Le Swahili est reconnu par les linguistes comme étant à l’origine une langue Bantou qui s’est enrichie du vocabulaire à la fois Arabe et Persan. Ce qui fait d’elle aujourd’hui en Afrique, l’une des langues les plus répandues notamment au Kenya, en Ouganda, en Tanzanie et dans une moindre proportion dans bien d’autres pays comme le Rwanda, le Burundi, la République démocratique du Congo, la Centrafrique. Mais ce que les Africains qui ont cette fâcheuse propension à mépriser leurs propres langues ne savent peut-être pas, c’est que toutes les langues Négro-africaines trouvent leurs idiomes les plus anciens dans le Swahili, même moderne. En soi, elle est de facto une langue de consensus et d’unité. C’est la seule langue à pouvoir faire le trait d’union entre toutes les langues Négro-africaines modernes. Pour avoir étudié philologiquement les langues Négro-africaines les plus anciennes, je peux en faire la démonstration et le prouver. J’en dirais même plus : les langues que nous considérons certes comme étrangères, ne sont pas si étrangères que ça, à y regarder de près. D’autant plus que toutes les langues du monde dérivent de la plus ancienne langue Négro-africaine, c’est-à-dire la langue Paléo-africaine. Mais il y a un mais…

 

Le deuxième trait d’union est que le Swahili, tout en étant une langue fondamentalement Négro-africaine, s’est ouverte à l’Arabe.
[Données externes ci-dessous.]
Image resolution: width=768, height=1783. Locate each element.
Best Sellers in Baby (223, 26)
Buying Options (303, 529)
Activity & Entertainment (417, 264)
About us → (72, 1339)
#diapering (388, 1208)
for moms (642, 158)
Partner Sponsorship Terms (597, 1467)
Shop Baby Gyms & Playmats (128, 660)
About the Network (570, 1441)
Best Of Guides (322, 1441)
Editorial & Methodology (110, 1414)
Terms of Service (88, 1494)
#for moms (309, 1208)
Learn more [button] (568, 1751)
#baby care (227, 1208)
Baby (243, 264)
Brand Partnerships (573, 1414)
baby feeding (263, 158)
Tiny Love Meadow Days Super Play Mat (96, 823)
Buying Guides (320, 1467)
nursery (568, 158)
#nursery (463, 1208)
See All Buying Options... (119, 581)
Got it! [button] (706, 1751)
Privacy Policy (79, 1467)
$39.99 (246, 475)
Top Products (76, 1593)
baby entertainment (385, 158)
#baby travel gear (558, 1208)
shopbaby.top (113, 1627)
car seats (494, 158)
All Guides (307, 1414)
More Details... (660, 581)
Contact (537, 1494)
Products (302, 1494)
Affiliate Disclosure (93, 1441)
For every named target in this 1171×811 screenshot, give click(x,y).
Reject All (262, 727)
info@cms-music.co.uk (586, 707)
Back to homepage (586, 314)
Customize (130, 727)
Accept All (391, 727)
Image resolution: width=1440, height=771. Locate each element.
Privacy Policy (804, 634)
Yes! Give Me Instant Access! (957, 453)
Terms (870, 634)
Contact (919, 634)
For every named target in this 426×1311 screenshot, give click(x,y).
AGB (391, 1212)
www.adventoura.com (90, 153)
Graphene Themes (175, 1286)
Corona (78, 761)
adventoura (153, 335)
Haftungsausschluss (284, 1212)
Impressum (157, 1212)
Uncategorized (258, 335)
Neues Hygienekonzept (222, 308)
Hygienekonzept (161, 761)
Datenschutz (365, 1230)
L’atout est de taille quand on sait que depuis plusieurs siècles l’Afrique n’est plus tout à fait Noire. Comme le disait, fort bien et à propos, le Président sénégalais Macky Sall dans une interview à Jeune Afrique : « l’Afrique est tellement compliquée que nous-mêmes ne maîtrisons pas forcément sa grandeur, sa complexité ou encore sa diversité ». Et nous devons en tenir compte. Nos frères Arabes se retrouveront à travers le Swahili autant que le reste des peuples d’Afrique Noire. Reste une grande composante que nous ne saurons- nous Noirs et Arabes – ignorer : les Berbères.

 

En faisant donc du Swahili, la langue officielle de l’Union africaine et celle des Etats-Unis d’Afrique de demain, nous ne devons pas oublier de faire de l’Arabe et du Berbère, des langues officielles aussi. Question d’équité, de justice et d’unité de l’Afrique, telle qu’elle est aujourd’hui et que nous la rêvons demain!

 

Cher aîné,
Ci-devant Prix Nobel de Littérature,

 

J’aurais pu vous croiser à l’Université d’Ibadan entre 1985 et 1989 comme le poète Niyi Osundare. Cela ne s’est pas produit, hélas. J’espère vous retrouver un jour peut-être dans votre ville d’origine et que j’ai découvert quand j’arpentais le Nigeria en son temps, de long en large. Je m’honore d’ailleurs d’être invité dans cette belle cité au festival des arts et du livre Ake Arts and Book Festival d’Abeokuta. Je vous écris donc cette lettre en attendant de vous en parler de vive voix, un jour peut-être, parce que vous aviez déjà été le porte-voix de l’Afrique au FESTAC 77 à Lagos au Nigeria en cela. Et je sais combien votre voix porte haut et fort. C’est pour cette raison que je vous l’adresse en même temps qu’à tous les citoyens africains, du continent ainsi que de la diaspora, avec l’espoir que vous n’allez pas en rester à votre appel de 1977. En tout cas, vous pouvez compter sur moi pour vous le rappeler autant de fois que cela sera nécessaire. Car ça, c’est quelque chose que je sais très bien faire.

 

Je vous remercie d’avance pour votre engagement.